México es la ciudad donde lo invivible tiene sus compensaciones, la primera de ellas es el nuevo estatus de la sobrevivencia. Carlos Monsiváis

“Cuando nos quitaron el sol, las primeras en padecerlo fueron las plantas y las flores, que poco a poco se fueron marchitando. Comenzaron los girasoles, los siguieron los geranios, la lavanda y las margaritas que tenía en la azotea. Es que sin la luz del sol a la que estábamos acostumbrados hasta la casa se ha vuelto fría y un poco más oscura, jamás imaginé que una cosa así pudiera pasar”.

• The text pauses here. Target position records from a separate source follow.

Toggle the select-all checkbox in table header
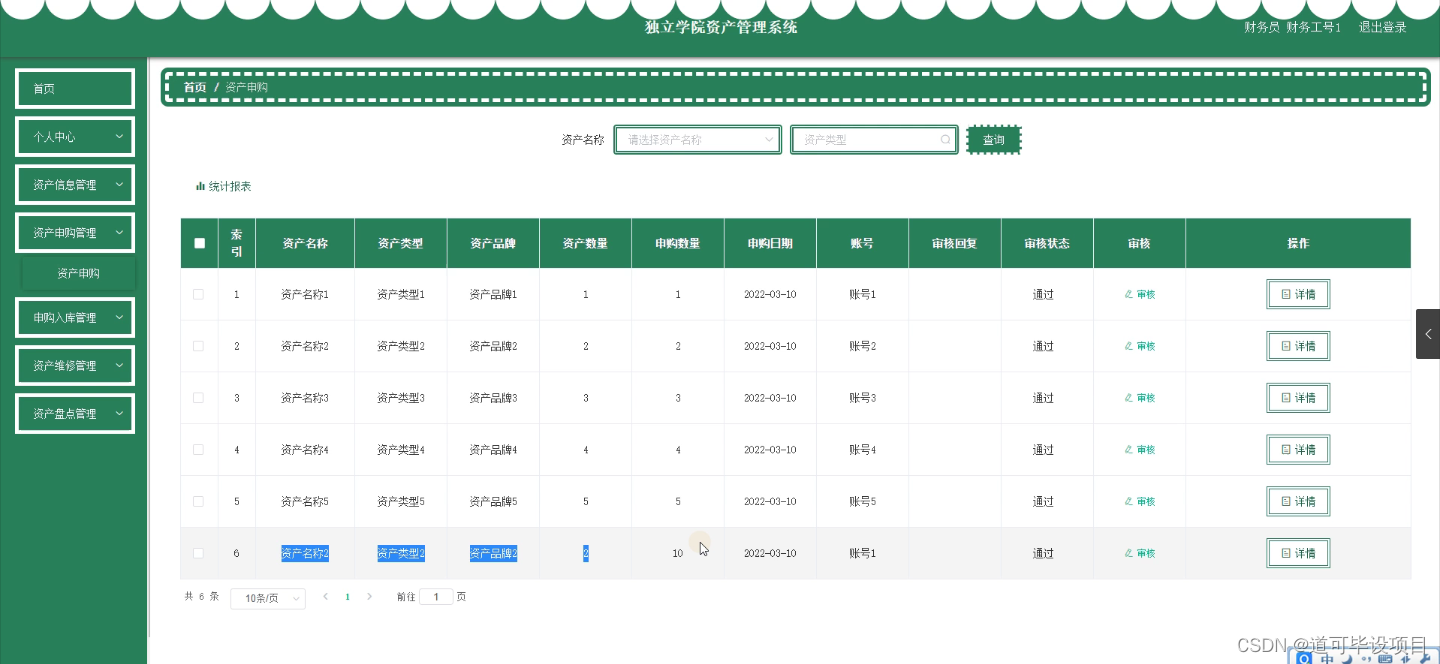tap(199, 242)
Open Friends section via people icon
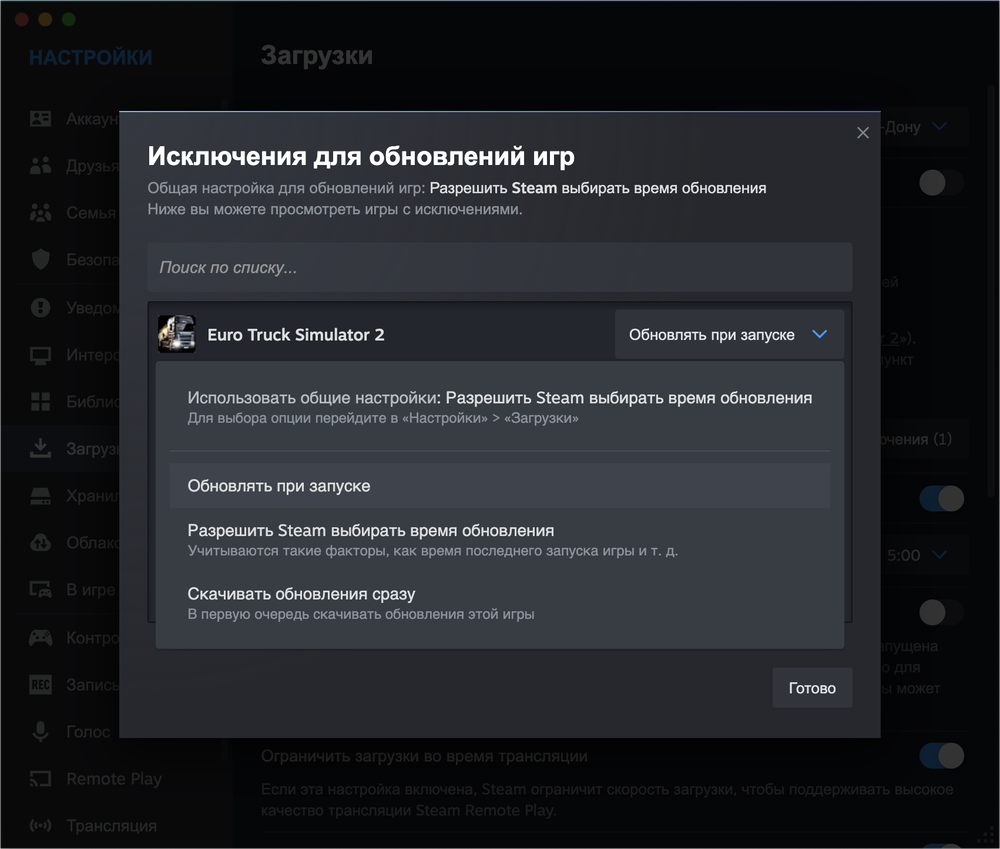 coord(40,166)
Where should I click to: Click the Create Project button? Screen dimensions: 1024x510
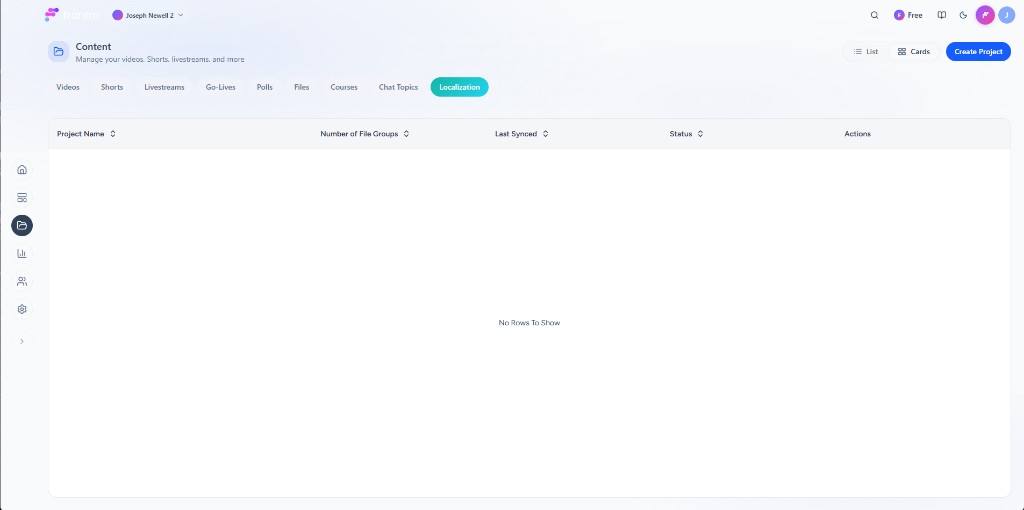(978, 51)
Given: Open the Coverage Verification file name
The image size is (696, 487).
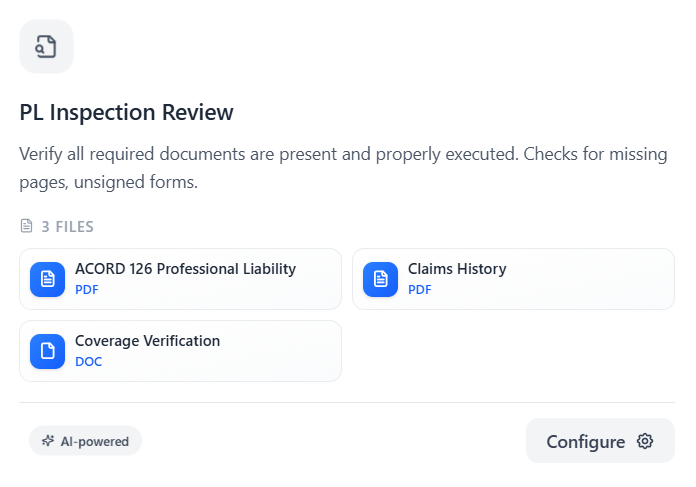Looking at the screenshot, I should [x=147, y=341].
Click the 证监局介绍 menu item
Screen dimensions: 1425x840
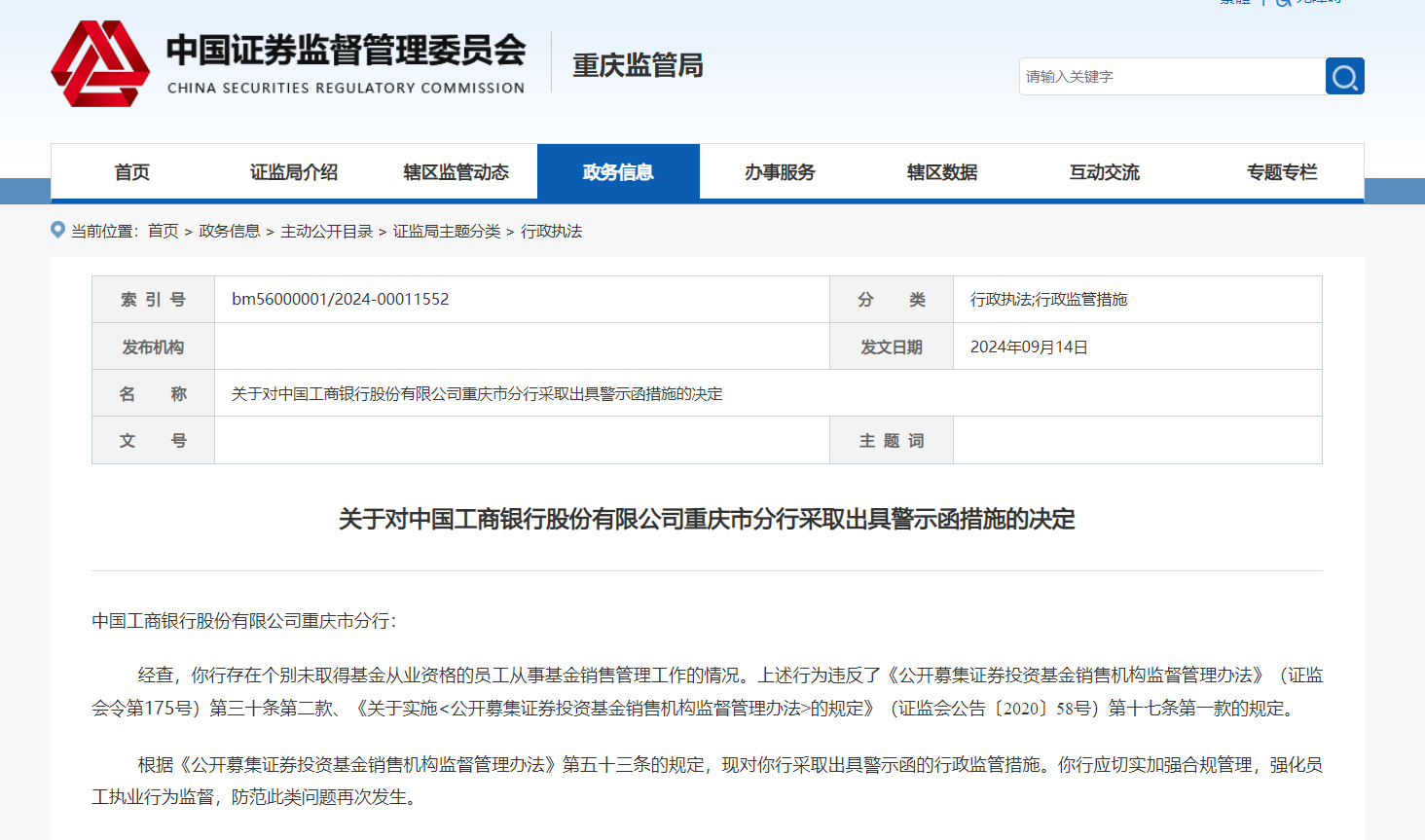pos(293,171)
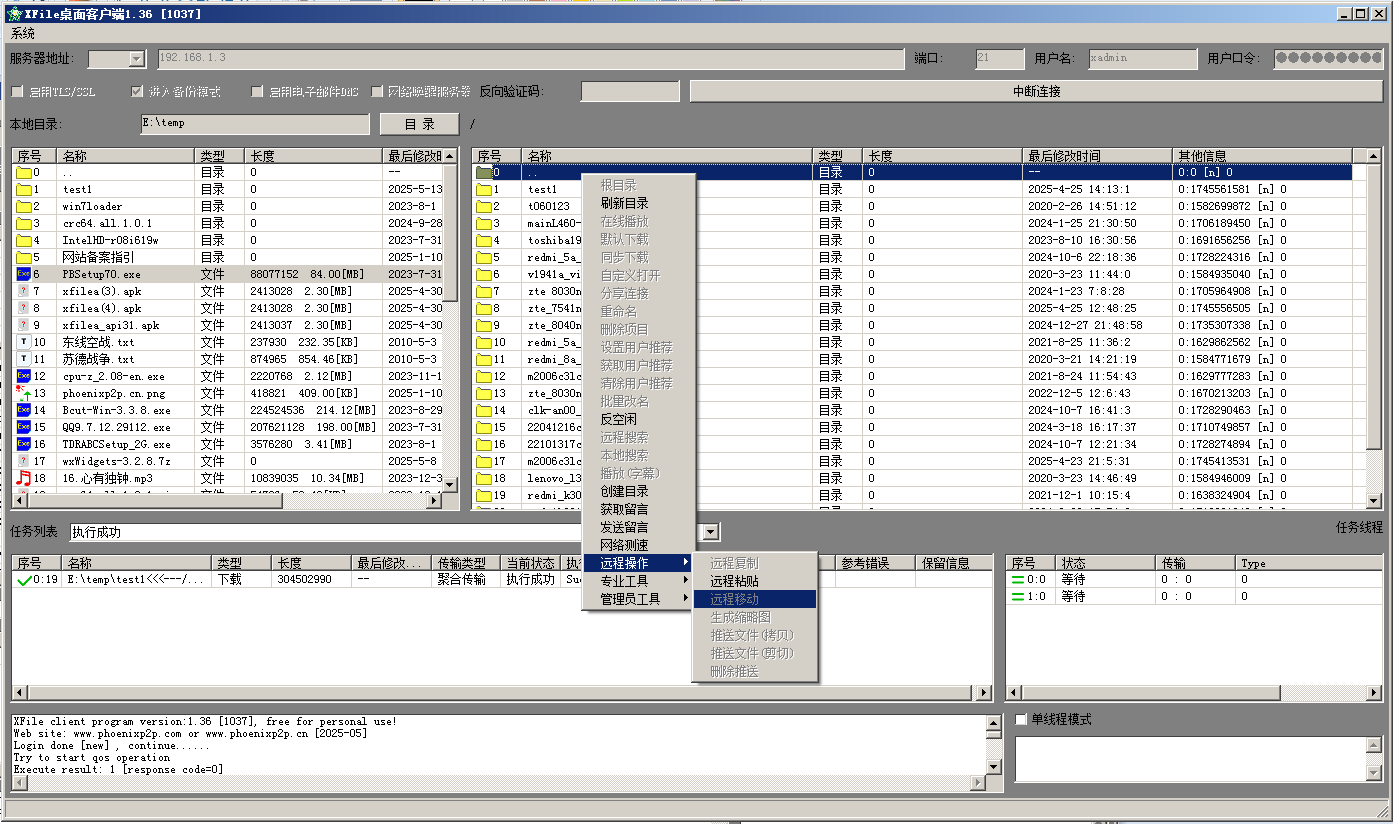Select 刷新目录 in the context menu
The height and width of the screenshot is (824, 1393).
click(x=624, y=203)
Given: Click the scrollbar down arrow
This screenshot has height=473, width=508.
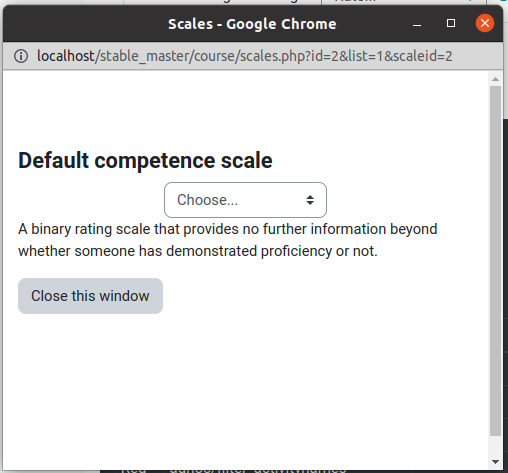Looking at the screenshot, I should tap(495, 462).
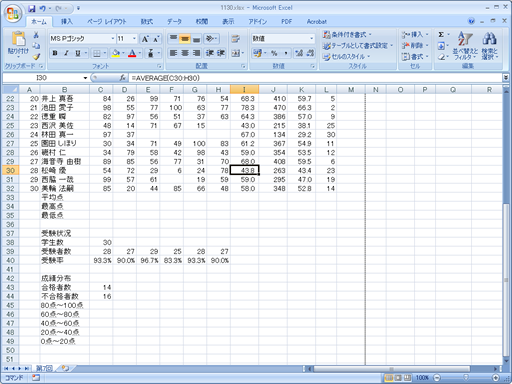Expand the Name Box dropdown arrow
512x384 pixels.
[85, 78]
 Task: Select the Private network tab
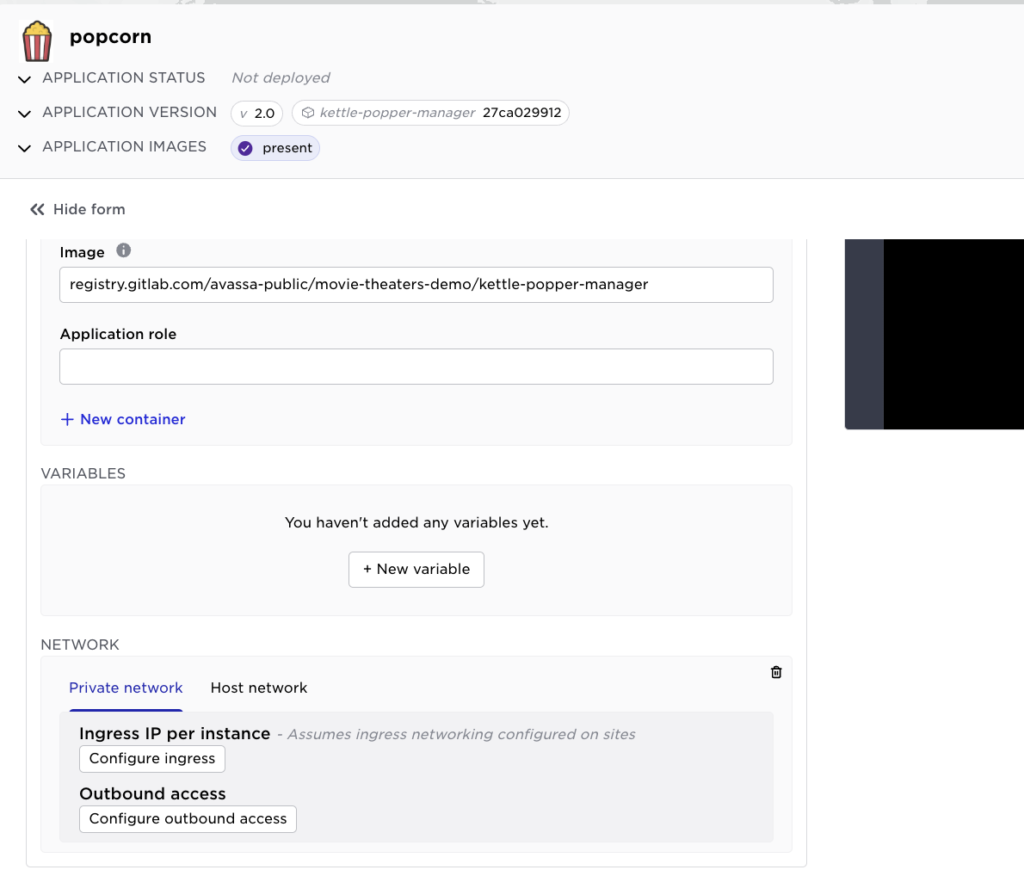[125, 688]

Xoco, el lugar donde Consuelo Zalpa crio a sus cuatro hijos, solía ser un pueblo tranquilo; la gente de aquí estaba acostumbrada a una vida serena, con sus casitas y locales modestos, muy diferente a la de la Ciudad de México, a pesar de estar rodeado por ella.

San Sebastián de Xoco es un lugar atrapado entre la historia y la modernidad. Su nombre indígena deriva del náhuatl, la lengua dominante antes de la colonia en el valle de México, y significa “fruto agrio”, que evoca un pasado campesino que ya sólo existe en las viejas crónicas de la ciudad. Durante siglos, Xoco fue un pequeño asentamiento con vida propia. Sus calles estrechas, su cementerio, su iglesia colonial de san Sebastián Mártir (construida en el siglo XVII) y sus tradiciones comunitarias lo convirtieron en un rincón donde el tiempo parecía avanzar a otro ritmo. Sin embargo, en las últimas décadas todo cambió y, como tantas otras poblaciones, fue engullido por la ciudad.

Todo comenzó una mañana del año 2008, cuando las máquinas llegaron para la construcción de un tapial a la vuelta de su casa. Consuelo en aquel entonces tenía 55 años y el vigor para enfrentársele a cualquiera. A partir de aquella primera alerta que despertó la sospecha de los pobladores de Xoco, inició una larga batalla legal de más de una década que terminaron perdiendo contra un grupo muy poderoso de inversores por la construcción de la Ciudad Progresiva Mitikah, uno de los megaproyectos inmobiliarios más ambiciosos de América Latina, que contemplaba la construcción de viviendas lujosas, hospitales, oficinas, centros comerciales, incluido el rascacielos más alto de la ciudad, con más de 260 metros de altura.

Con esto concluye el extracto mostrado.